=== Material supplied ===

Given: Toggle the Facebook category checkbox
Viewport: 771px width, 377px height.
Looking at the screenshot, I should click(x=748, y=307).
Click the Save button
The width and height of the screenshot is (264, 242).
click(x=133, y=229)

===

Work task: Every line above should be transcribed exactly.

Solution for this exercise:
Given: Toggle the Facebook category checkbox
Viewport: 771px width, 377px height.
Looking at the screenshot, I should click(x=748, y=307).
Click the Save button
The width and height of the screenshot is (264, 242).
click(x=133, y=229)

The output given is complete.